>> Begin DOCUMENT PASSAGE

The family helped to underpin the
preservation of the natural moral order, at least in part, before the Incarnation,
and, since Christ's Birth, Life, Passion, Death and Resurrection, has acted to
preserve true civilisation and the Faith through the decadence of a
disintegrating Roman Empire and the turbulence that followed its dismemberment. Monasteries are rightly credited with the
salvation of true culture and society – but without Catholic families the
monasteries would not just have been empty – they would not have existed at
all.
As he saw it, only the family, and particularly the
Catholic family, can provide the necessary foundation for a re-birth of natural
moral law and for the re-baptism of a society fit to have Christ as its
King. The Nazareth Measure is
vital to help build a country of saints, of holy fathers and holy mothers and
children who wish to grow up to serve God in Truth and in Charity. When it is lost to sight or to understanding,
the family will fail and true society and culture will fall. When it is kept at the forefront of mind and
action it will restore the family to its primacy of honour in the servant
State.
Father McNabb knew the importance of the strength
that he had derived from his natural family, and the strength that he daily
drew from his new spiritual family, his Dominican community. He always stressed that what changed when he
“moved” from his natural family to his supernatural family were not the virtues
he pursued but the vows he had taken. He
was keenly aware of the need for lay people to be inspired amidst the many
snares of the modern world to pursue heroic virtue, to imitate the evangelical
counsels so far as their duties of state permitted. In his book, Old Principles and the New
Order, he writes about charity, poverty, and obedience:
“[E]ven Catholics have sometimes come to think
that the three virtues behind these religious vows were only for religious,
whereas the three virtues are binding upon all individuals, and in some
measure, upon that grouping of individuals... which we moderns...confusedly
call the State’.”

>> End DOCUMENT PASSAGE

== REQUESTS ==
(1) Summarize the passage on Father McNabb and the family in two sentences.
(2) According to the passage on Father McNabb and the family, in which book does he write about charity, poverty, and obedience?
(3) Write the next part of the passage on Father McNabb and the family, picking up after its final sentence.

>> Begin RECORDS SUPPLIED

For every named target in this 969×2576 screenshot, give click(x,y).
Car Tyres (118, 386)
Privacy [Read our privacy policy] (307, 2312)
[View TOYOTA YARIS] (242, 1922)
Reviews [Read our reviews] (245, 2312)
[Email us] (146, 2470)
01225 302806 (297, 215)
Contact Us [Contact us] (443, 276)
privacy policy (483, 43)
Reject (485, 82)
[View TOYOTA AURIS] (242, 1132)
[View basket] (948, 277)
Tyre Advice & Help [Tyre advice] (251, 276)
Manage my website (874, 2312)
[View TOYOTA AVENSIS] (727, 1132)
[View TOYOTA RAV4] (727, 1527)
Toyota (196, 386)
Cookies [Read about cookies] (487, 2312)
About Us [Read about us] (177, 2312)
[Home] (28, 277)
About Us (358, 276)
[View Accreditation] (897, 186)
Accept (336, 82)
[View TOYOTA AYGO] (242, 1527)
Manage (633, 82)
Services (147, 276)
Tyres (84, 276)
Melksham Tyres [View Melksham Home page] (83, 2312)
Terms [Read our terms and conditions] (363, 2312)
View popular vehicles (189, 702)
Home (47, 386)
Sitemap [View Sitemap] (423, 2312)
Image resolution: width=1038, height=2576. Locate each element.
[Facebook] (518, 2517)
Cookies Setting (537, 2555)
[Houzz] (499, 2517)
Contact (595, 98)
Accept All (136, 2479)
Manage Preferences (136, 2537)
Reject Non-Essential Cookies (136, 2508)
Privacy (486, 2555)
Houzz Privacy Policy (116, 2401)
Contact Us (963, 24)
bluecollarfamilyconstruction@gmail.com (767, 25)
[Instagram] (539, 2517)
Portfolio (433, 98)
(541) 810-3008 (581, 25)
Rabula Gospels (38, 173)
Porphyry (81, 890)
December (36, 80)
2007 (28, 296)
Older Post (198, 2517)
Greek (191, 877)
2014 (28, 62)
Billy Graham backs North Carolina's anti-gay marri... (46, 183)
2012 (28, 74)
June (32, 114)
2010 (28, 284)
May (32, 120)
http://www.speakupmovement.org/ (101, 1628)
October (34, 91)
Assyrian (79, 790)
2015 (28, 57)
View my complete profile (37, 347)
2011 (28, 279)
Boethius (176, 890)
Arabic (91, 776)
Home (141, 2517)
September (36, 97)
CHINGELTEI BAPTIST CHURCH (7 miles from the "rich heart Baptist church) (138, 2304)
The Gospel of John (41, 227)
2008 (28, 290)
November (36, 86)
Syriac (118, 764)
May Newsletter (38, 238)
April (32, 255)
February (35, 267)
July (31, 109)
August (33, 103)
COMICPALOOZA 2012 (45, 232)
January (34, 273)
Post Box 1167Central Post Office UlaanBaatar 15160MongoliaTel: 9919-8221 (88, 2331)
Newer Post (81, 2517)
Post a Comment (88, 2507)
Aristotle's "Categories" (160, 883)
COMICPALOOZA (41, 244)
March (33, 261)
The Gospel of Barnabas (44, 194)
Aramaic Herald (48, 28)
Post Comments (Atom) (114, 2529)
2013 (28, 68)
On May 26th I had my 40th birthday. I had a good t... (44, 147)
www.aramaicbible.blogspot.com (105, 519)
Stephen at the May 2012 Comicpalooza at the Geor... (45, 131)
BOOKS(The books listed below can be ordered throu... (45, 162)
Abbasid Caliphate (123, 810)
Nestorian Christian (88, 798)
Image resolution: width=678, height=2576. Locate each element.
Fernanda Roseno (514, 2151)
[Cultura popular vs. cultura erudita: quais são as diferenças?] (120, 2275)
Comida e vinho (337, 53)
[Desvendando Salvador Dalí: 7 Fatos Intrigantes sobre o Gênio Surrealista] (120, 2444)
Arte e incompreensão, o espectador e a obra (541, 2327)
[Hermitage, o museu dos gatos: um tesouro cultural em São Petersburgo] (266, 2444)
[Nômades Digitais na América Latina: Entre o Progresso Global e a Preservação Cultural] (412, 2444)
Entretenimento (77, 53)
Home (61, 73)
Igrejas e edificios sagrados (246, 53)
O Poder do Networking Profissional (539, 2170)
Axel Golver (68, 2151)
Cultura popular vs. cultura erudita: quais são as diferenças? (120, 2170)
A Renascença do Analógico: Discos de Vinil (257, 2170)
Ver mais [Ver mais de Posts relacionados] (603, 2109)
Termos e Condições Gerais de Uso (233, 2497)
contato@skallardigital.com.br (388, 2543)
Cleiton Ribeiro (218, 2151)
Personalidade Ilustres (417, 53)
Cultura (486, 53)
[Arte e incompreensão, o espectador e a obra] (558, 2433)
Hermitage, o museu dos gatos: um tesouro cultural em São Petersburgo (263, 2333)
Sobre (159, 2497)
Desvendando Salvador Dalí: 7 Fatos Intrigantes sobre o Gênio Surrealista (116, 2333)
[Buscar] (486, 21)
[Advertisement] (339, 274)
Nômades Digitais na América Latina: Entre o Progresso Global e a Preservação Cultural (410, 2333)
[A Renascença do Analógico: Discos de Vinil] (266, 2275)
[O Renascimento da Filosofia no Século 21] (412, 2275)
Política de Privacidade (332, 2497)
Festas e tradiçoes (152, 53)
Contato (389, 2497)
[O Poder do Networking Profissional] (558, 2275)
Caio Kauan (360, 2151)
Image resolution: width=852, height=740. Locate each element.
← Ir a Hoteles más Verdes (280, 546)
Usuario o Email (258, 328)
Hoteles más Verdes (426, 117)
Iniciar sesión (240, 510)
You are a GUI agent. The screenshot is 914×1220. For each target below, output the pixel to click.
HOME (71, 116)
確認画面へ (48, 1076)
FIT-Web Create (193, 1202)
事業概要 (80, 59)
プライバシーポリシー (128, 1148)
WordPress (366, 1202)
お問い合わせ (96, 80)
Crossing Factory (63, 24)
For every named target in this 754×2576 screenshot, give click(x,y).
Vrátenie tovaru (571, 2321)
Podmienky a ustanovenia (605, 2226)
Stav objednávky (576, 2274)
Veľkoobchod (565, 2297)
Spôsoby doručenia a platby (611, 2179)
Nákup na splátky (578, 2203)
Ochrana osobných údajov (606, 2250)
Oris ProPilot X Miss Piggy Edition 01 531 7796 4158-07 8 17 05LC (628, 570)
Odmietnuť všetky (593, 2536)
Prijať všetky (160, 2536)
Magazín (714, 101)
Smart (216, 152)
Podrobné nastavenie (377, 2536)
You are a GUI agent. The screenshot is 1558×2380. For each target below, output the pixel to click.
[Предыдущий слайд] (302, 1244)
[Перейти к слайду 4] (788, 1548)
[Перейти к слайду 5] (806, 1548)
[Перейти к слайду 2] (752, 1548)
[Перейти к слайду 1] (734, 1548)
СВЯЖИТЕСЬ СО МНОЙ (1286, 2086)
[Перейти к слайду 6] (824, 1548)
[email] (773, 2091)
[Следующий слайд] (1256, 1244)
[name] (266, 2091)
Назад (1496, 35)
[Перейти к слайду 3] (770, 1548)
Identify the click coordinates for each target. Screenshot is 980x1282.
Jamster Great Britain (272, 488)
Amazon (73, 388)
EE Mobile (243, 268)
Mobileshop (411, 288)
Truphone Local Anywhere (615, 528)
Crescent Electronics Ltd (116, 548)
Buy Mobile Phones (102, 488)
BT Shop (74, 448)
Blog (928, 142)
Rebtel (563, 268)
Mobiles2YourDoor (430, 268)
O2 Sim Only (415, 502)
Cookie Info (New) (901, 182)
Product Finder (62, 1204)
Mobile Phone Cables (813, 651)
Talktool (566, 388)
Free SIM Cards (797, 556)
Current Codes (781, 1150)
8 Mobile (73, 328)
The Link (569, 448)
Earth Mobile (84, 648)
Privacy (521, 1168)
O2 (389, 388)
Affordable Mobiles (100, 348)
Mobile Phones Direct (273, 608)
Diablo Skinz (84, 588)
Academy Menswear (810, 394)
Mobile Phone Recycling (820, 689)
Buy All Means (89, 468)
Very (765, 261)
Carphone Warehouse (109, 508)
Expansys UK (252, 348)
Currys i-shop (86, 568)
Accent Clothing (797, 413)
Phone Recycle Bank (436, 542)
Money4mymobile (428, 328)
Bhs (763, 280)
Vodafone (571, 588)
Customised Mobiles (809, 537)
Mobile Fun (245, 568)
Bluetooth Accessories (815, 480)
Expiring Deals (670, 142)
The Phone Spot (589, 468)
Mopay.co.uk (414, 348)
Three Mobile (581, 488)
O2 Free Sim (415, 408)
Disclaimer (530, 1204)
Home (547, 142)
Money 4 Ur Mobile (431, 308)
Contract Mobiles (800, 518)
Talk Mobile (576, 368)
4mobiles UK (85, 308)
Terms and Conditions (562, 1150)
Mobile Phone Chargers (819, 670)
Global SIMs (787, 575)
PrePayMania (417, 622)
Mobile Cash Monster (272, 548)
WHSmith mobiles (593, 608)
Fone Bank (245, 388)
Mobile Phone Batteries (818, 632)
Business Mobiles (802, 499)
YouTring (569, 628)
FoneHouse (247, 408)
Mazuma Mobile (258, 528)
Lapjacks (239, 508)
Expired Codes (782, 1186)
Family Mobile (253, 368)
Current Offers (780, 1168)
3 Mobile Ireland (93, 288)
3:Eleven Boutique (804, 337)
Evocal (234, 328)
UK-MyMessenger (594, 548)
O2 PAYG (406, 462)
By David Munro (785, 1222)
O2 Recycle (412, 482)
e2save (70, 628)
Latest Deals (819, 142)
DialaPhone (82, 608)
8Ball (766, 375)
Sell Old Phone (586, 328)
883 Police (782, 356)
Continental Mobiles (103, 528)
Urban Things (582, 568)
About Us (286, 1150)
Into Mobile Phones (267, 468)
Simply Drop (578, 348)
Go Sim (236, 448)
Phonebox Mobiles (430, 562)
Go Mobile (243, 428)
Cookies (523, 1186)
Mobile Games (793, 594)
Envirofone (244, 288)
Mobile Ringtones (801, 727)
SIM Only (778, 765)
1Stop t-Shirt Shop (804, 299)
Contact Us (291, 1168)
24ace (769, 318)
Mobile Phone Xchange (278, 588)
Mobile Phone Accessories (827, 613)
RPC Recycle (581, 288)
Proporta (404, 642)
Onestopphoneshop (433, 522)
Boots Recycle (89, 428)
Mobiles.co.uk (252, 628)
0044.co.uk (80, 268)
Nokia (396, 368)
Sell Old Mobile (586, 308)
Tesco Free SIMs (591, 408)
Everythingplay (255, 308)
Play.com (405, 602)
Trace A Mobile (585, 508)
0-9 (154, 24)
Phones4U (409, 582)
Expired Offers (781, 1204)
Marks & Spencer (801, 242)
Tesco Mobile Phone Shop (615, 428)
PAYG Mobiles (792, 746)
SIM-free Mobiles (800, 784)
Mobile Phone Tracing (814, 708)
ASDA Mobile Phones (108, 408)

>> End RECORDS SUPPLIED

== PER-TASK ANSWERS ==
(1) The passage holds that the family, and especially the Catholic family, has preserved the natural moral order and the Faith through history and is the necessary foundation for a re-birth of natural moral law, with the Nazareth Measure vital to building a country of saints. It adds that Father McNabb drew strength from both his natural family and his Dominican community and taught that the virtues behind the religious vows are binding on all individuals, not only on religious.

(2) Old Principles and the New Order.

(3)
On one level what Father McNabb says here is a
truism – we must all strive to be chaste, poor in spirit, let us say, and
obedient: but upon closer examination Father McNabb is pointing out that these
three virtues should be as much a daily call to arms as they are to the
religious who have professed vows in them.
For after all, as Father McNabb said:
“...the religious men or women who have publicly
promised God to keep poverty, chastity, obedience are not thereby bound to more
poverty, more chastity, more obedience than if they had remained as lay-folk in
the world.”
Moreover, Father McNabb added:
“[I]t need hardly be pointed out that the poverty
of work and thrift, the self-control of virginal and conjugal chastity, the
obedience to rulers and to law, are of the greatest social value and need.”
In many articles Father McNabb traced the decadent
and withering effect of the State upon society to its neglect of poverty –
through reckless expenditure, financial mismanagement, usurious practices – to
its neglect of obedience – by going against the natural moral law and the laws
of revealed religion – and to its neglect of chastity – by permitting, even
encouraging, activities that undermined sexual or conjugal morality. Just as every individual should strive to be
poor, chaste, and obedient, so too the State should aim to adhere to these
three cardinal virtues.
One of Father McNabb’s hardest lessons to his own
and to our generation concerns poverty.
To Father McNabb poverty meant having enough for your duties of state
but no more: having no excess, no extravagance, no luxury – always giving, as
Christian charity dictates, to those less fortunate what you yourself or those
for whom you are responsible do not need.
(And, indeed, distributive justice under the natural law also requires
this.) Certainly, what constituted
“enough” in Father McNabb’s eyes would be considered as much too little by most
of our contemporaries and even by most of us.
But he was not recommending that we all become mendicants or fall into a
life of helpless wretchedness and pauperism – only that we attempt to be more
self-sufficient, restrict our desires, control our consumption, limit our
needs, and give from any over-abundance we possess.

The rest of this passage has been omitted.